Селим, присел на кровать и прижался губами к ее лбу. «Во-первых, я тебя переселяю, — сказал он, надевая на ее палец дивное кольцо — изумруд был оправлен в металл бронзового цвета, выкованный в виде ракушки. Вся оправа была заполнена алмазами. «Будто снег под солнцем, — подумала Марджана, прищурившись от их сияния.
— У тебя будет свое крыло, здесь, — Селим, повел рукой вокруг, — своя охрана, — сто человек янычар, и дети будут жить с тобой. Своя кухня и свои эти ваши, — он усмехнулся, — женские штучки. Чтобы никакой дряни более тебе не носили.
Она поцеловала руку мужа, и почувствовала слезы у себя на глазах.

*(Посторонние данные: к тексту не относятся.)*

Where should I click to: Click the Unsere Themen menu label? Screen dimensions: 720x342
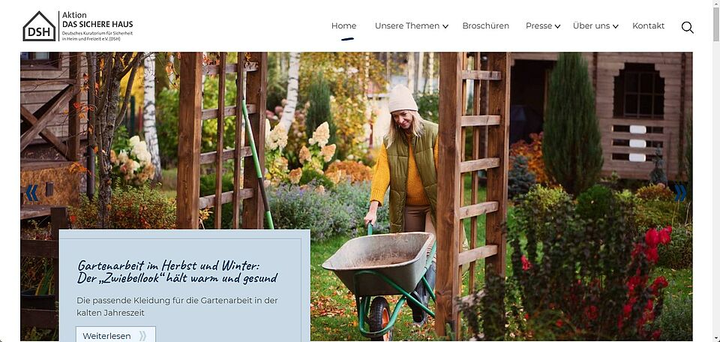click(407, 26)
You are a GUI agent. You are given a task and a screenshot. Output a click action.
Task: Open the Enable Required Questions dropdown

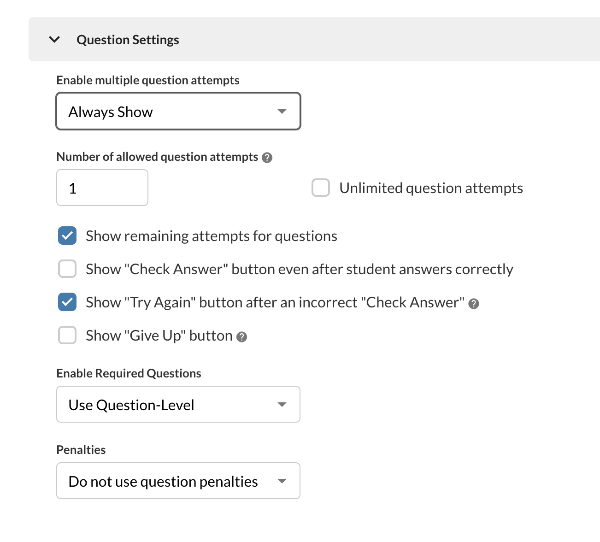coord(178,404)
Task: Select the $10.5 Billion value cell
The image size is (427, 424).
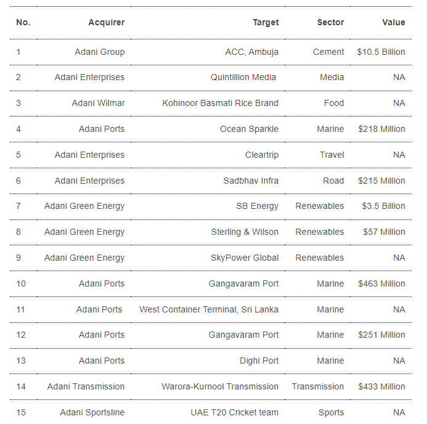Action: click(381, 52)
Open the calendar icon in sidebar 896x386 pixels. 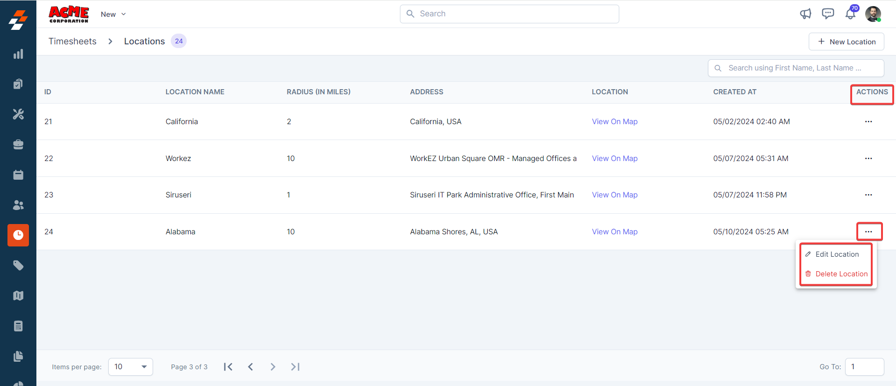click(x=18, y=175)
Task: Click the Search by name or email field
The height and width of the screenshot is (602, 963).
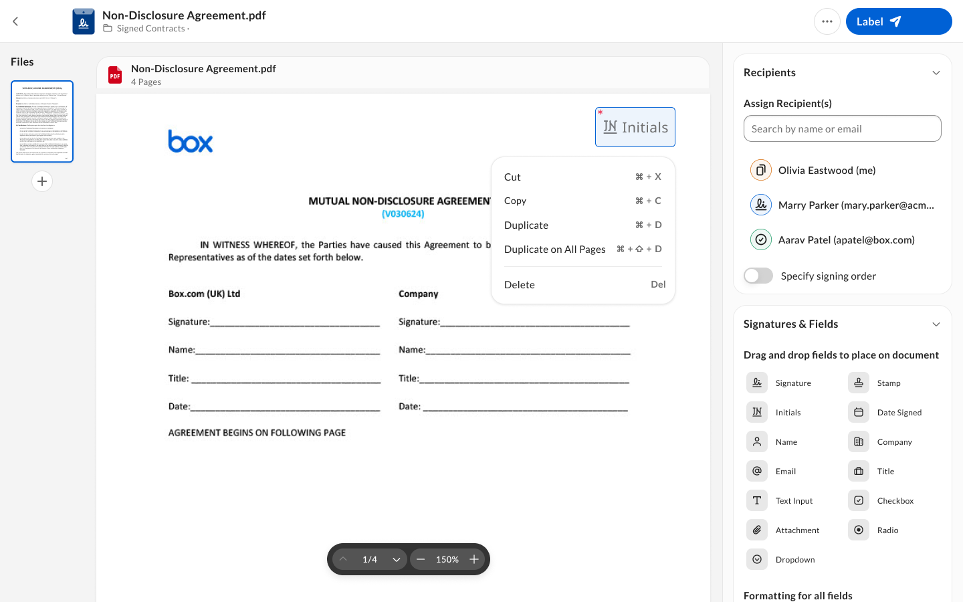Action: 843,128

— Ну, ну, — ворчливо сказал Селим, и пристроил ее себе под бок. «Этому дураку кизляру-агаши я велел дать пятьдесят палок — в следующий раз пусть внимательней читает греков».
— А…? — Марджана подняла глаза на мужа. «Встанешь — я тебе покажу, — недобро улыбнулся Селим.
— Мама! — Фарида остановилась на пороге и покраснела.
— Иди сюда, дочка, — султан посадил ее рядом с собой. «Мама немножко болеет, но скоро все будет в порядке».
— У нее опять будет ребеночек, как Фарук? — раскосые зеленые глаза обратились на Селима.
— Пока нет, — он пощекотал девочку, и та залилась смехом, — но, с помощью Аллаха, скоро».
Селим, подмигнул Марджане и та покраснела.
— Брат-то твой где? — спросил, Селим, целуя Фариду в смуглую щеку.
— На коне ездит! — с благоговением сказала девочка.
— Ну, пойдем, доченька, посмотрим, а мама пусть отдохнет, — Селим, взял девочку за руку и наклонился к жене: «Спи, любимая», — сказал он тихо. «Я тут, я всегда с тобой. Ничего не бойся».
Джумана стиснула зубы и нарочито спокойно оторвала лепесток розы.
— Там все в порядке, кадина, — прошелестел секретарь. «Она указала на гречанку, как вы и договаривались с великим визирем. Указала, и, — он усмехнулся, — мы ее избавили от дальнейших мучений. Кто же знал, что Марджана такая здоровая женщина? Этот мед может убить и сильного мужчину».
— Однако ж ее не убил, — кисло заметила женщина и добавила: «Волчонок».
— Кадина, — развел руками евнух, — к ним сейчас никого не пускают. Он играет с сестрой под присмотром двадцати янычар. К тому же…,- он замялся.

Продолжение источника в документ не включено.